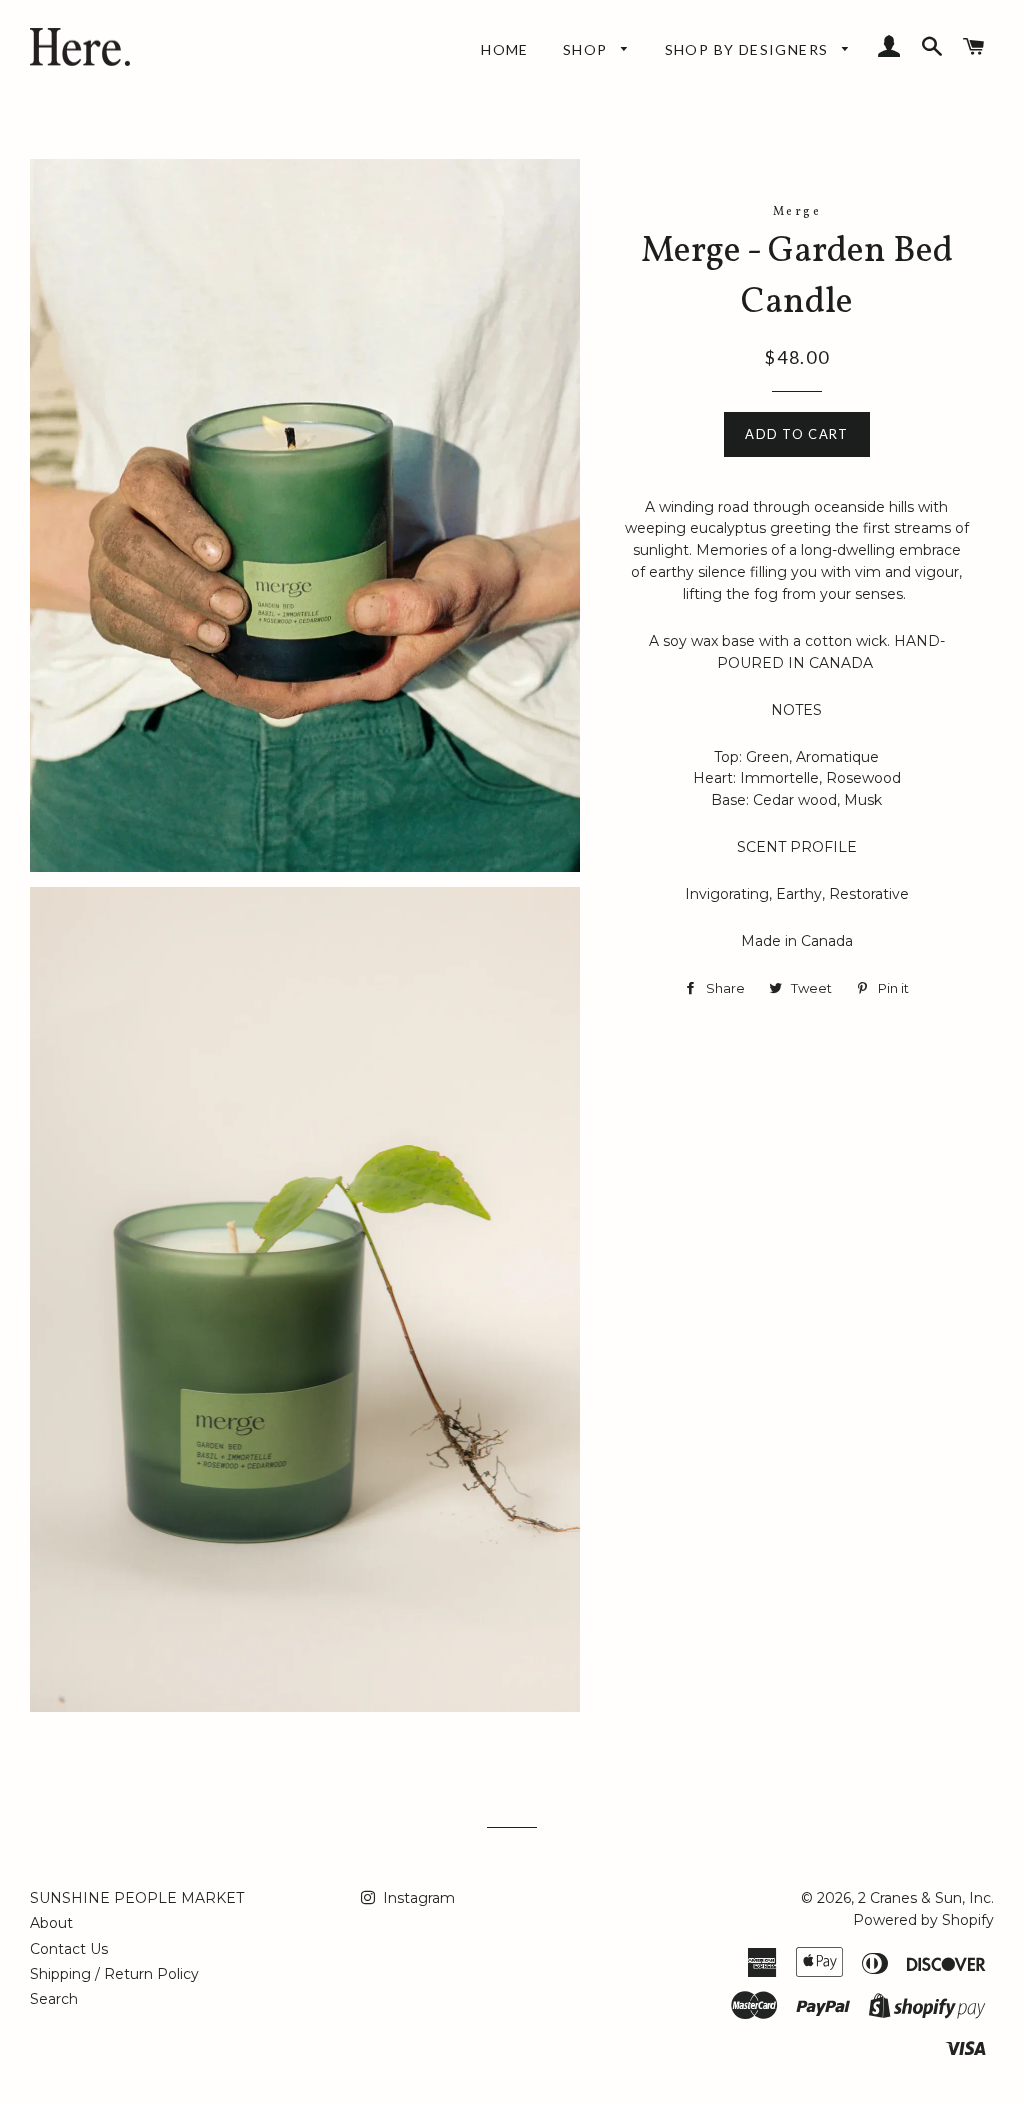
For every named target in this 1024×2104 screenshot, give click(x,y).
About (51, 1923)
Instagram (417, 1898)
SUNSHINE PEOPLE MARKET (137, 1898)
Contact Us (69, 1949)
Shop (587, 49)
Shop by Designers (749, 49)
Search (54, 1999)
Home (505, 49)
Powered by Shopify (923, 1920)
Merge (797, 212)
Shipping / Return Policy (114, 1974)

---

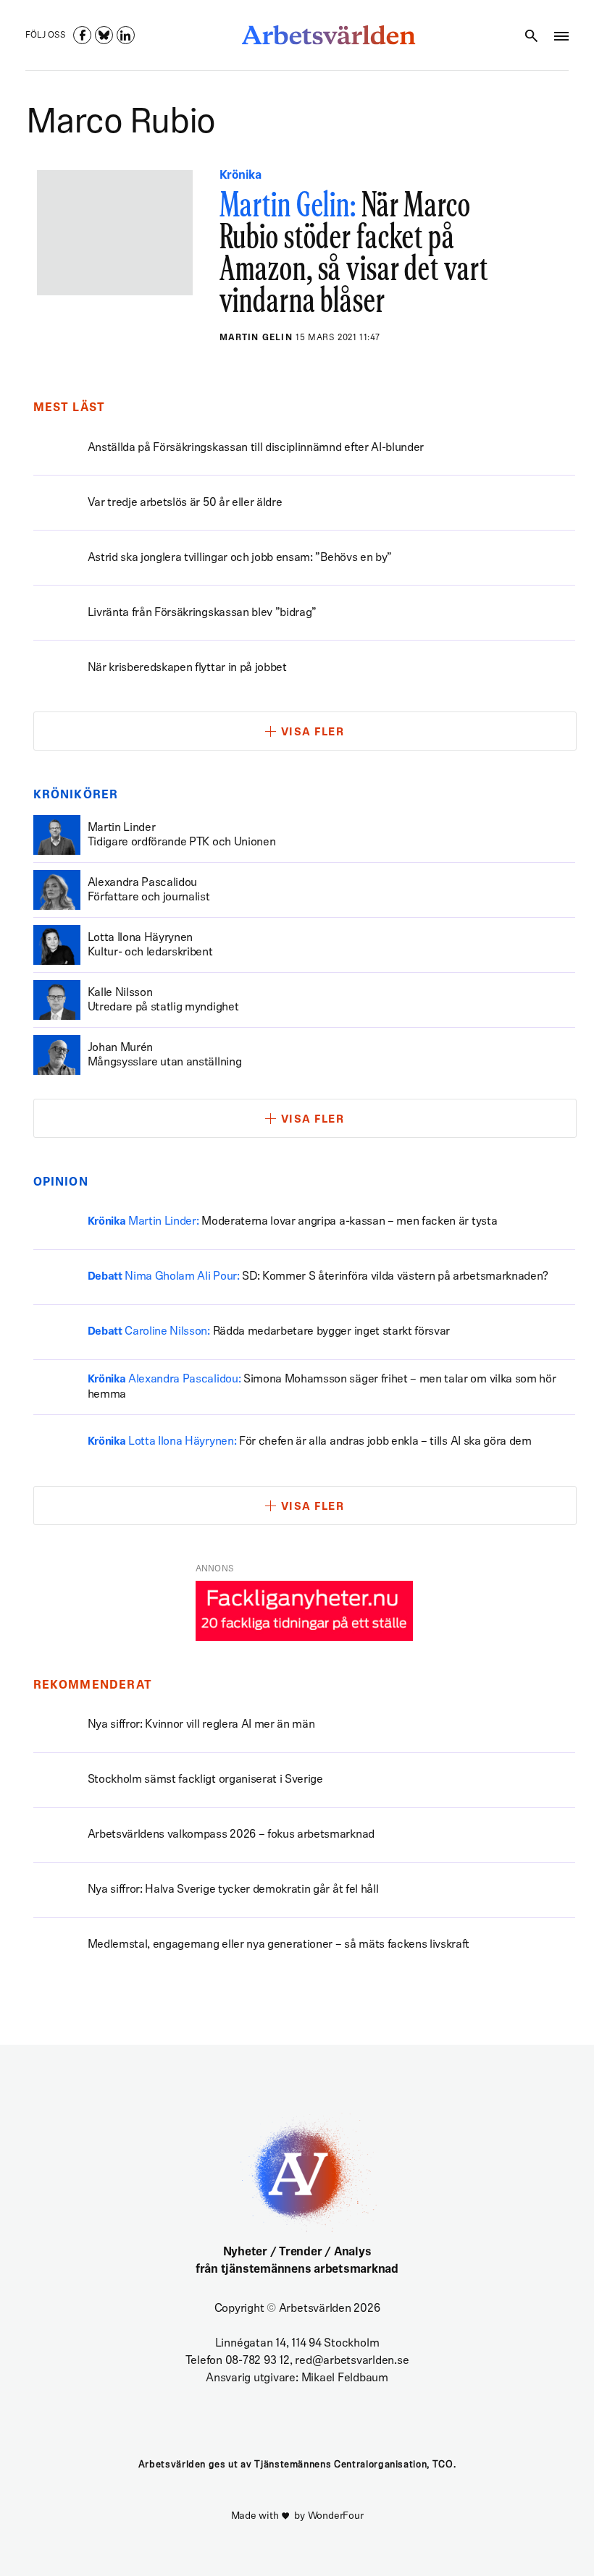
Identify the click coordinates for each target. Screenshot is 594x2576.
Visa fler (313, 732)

...

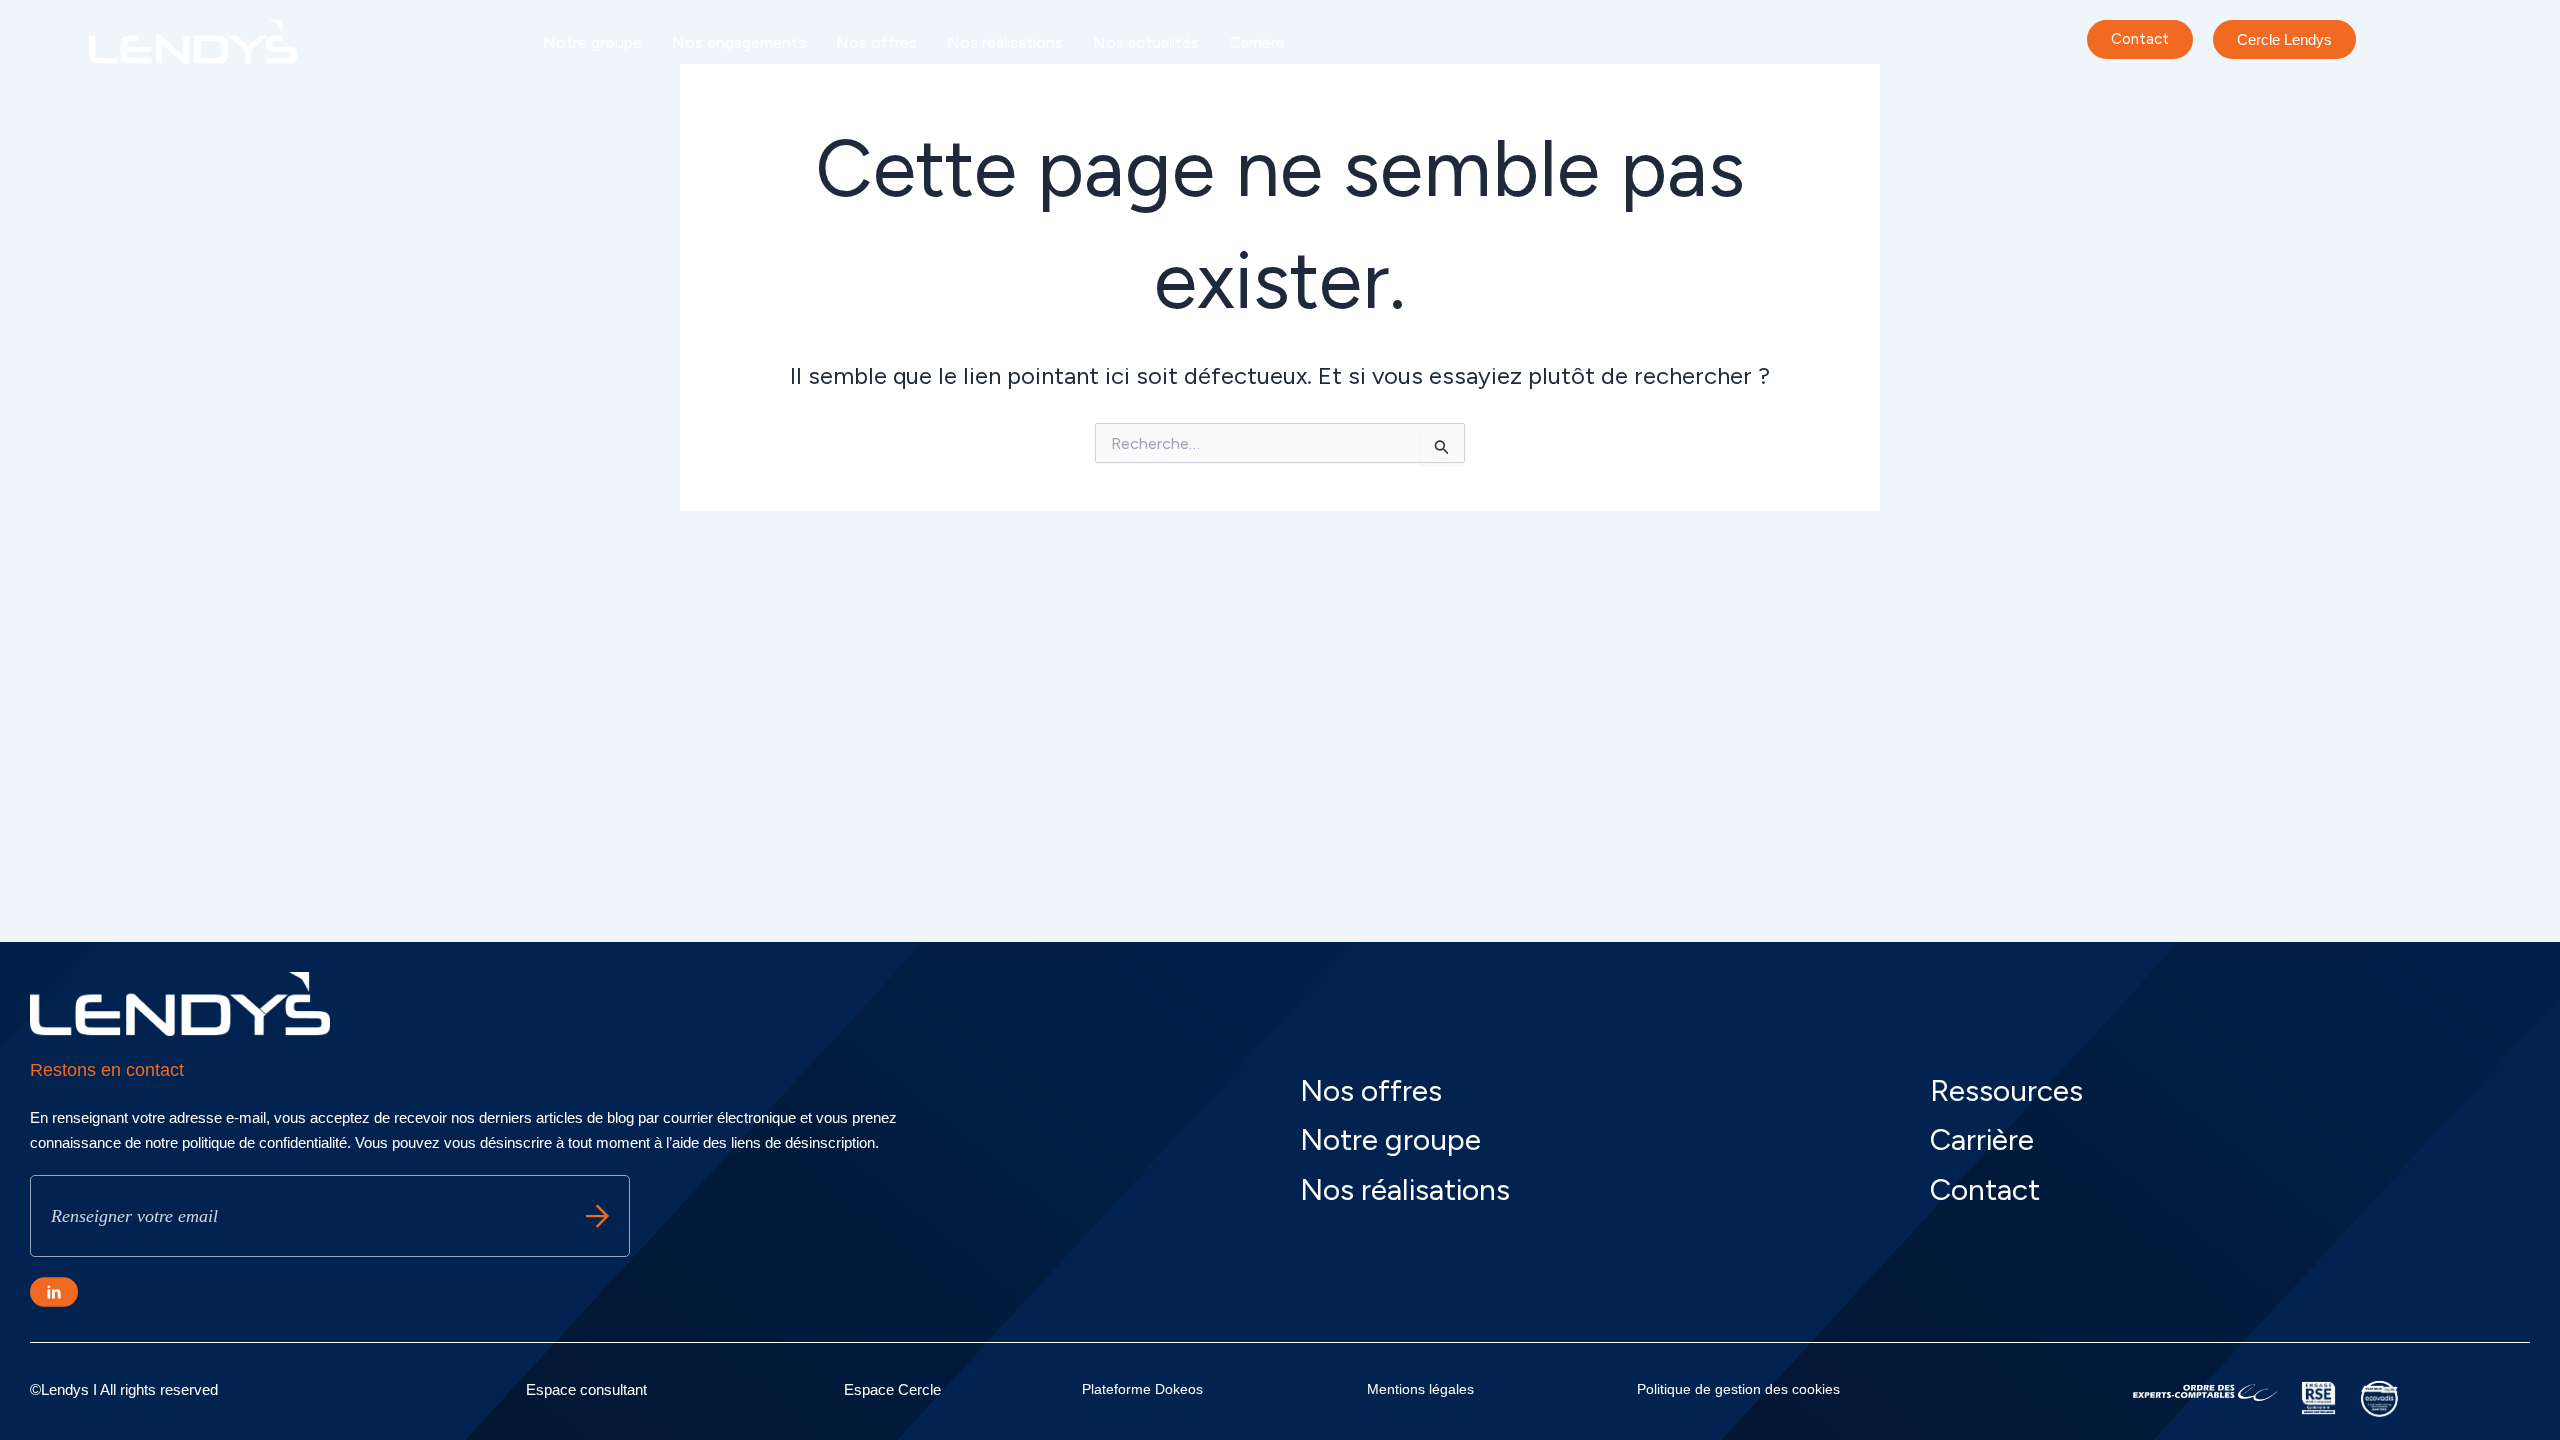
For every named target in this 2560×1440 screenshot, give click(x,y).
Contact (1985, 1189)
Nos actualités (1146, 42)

Exercise brief
From the records above, repeat exactly the lines from the one with "Identify the click" through the one with "Visa fler (313, 732)", both included.

Result of this exercise
Identify the click coordinates for each target. Screenshot is 594x2576.
Visa fler (313, 732)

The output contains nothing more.